An example of the latter includes beating random passersby over the head with a weapon that Holmes describes as the “Purple-headed floppy hammer of justice” – an oversized purple dildo.
Pimp My Everything
In fact, the colour of the dildo is one of the few elements of Saints Row the Third that cannot be customised. During the demo we see how this area has been expanded upon from the previous games with customisation options for outfits, gender and male/female physical attributes – yes, those attributes – joined by the tweaking of appearance and handling of many of the vehicles and even the structural size and amount of bling with which you can endow the buildings that you acquire in your takeover of the city.
“One of the great things about Saints Row is the notion of taking over a city,” he insists. “We’ve added some new ways of doing this, called ‘flash points’. So, you see a gang hanging out somewhere and if you can take these guys out you’ll gain control of that part of the city and also gain respect.”
Another way take over the city is through ‘activities’, which make a return from Saints Row 2. A brief flavour of the activities on offer include taking a tank for a spin and causing a set amount of damage on a rival gang’s turf, and over the top ways to commit insurance fraud.
Like everything else in the Saints Row universe these simply add to the cacophony of madness, ensuring that the dial marked ‘mental’ is set to 11 at all times. Online drop-in/drop-out co-op is promised too, which is unlikely to do anything to calm the tone of the game.

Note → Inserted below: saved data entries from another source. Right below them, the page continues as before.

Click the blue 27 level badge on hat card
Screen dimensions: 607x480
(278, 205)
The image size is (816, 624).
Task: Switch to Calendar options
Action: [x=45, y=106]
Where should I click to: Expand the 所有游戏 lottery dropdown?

Where Grand Theft Auto has become increasingly defined by its characters, narrative and more serious tone, Saints Row is running as fast as it can in the opposite direction
With so much to do, see, play with and laugh at during the relatively short demo it’s easy to forget just how silly the whole thing is. Simply put, this game will not be for everyone and for better or worse will inevitably draw comparisons with Rockstar’s output when, really, the comparisons are pointless: where Grand Theft Auto has become increasingly defined by its characters, narrative and more serious tone, Saints Row is running as fast as it can in the opposite direction and seemingly not deigning to put a limit on how bat-shit mental you can choose to be when you step into its universe.
Of course, chucking myriad toys and fancy dress options at players does not a great game make, but it’s apparent that Volition are attempting to ensure that everything you do in Saints Row the Third is fun and so it sticks two fingers up at such highbrow notions of ‘games as art’ and simply invites you to come in a let it all hang loose. Like Family Guy, Itchy & Scratchy and Frankie Boyle, Saints Row is deliberately provocative, frivolously absurd and so over the top as to almost be inoffensive in its extravagance. That’s not to say it won’t touch a few nerves, but then Volition wouldn’t be doing its job properly if it didn’t.
“We try to be an equal opportunities offender,” Torbit succinctly sums up, tongue firmly in cheek. “We try to offend everyone as much as possible and not leave anyone out, because that would be rude.”
And so, in its own unique way, Saints Row the Third looks to be bringing the best and worst of videogames to the table. It’s not a game to show off the finesse or beauty of what games are capable of but, as the lights come up at the end of the demo, the wry amusement on many a face around the room suggests this slice of pure escapism could be one hell of a guilty pleasure.
Saints Row: The Third will be coming to Xbox 360, PlayStation 3 and PC on 18 November in the UK.